The task: Which of the lines in the data mention the string "card"? List them all.

※

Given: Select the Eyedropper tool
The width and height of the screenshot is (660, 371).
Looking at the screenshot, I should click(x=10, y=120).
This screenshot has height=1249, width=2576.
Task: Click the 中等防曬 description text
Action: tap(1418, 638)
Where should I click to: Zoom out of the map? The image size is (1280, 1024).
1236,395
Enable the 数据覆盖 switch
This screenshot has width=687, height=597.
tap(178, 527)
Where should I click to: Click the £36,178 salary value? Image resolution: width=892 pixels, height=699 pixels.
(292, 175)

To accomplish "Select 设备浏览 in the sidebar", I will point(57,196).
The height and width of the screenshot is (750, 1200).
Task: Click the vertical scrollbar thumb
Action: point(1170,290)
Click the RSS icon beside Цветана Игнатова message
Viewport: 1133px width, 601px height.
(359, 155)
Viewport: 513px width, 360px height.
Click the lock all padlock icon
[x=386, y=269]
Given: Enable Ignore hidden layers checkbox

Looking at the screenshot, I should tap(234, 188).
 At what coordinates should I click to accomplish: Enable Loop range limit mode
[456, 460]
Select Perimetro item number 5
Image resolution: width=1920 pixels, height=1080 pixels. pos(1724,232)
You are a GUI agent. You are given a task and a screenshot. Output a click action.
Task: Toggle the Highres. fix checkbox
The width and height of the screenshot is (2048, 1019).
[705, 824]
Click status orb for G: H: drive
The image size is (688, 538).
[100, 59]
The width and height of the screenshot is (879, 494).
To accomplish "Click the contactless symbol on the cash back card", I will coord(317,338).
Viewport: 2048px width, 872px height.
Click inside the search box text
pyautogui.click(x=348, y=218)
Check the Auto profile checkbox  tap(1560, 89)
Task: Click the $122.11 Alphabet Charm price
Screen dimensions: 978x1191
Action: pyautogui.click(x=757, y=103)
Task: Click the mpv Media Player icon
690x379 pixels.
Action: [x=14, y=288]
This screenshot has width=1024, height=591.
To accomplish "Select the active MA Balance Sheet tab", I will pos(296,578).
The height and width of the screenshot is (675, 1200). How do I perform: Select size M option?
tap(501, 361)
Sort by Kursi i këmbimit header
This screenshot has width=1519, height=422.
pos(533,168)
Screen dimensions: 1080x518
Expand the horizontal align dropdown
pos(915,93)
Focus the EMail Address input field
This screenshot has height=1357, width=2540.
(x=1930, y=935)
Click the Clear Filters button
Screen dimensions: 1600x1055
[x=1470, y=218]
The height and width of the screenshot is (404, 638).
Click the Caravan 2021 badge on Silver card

※

Exercise answer:
To accomplish "Click the contactless symbol on the cash back card", I will coord(317,338).
Click the Caravan 2021 badge on Silver card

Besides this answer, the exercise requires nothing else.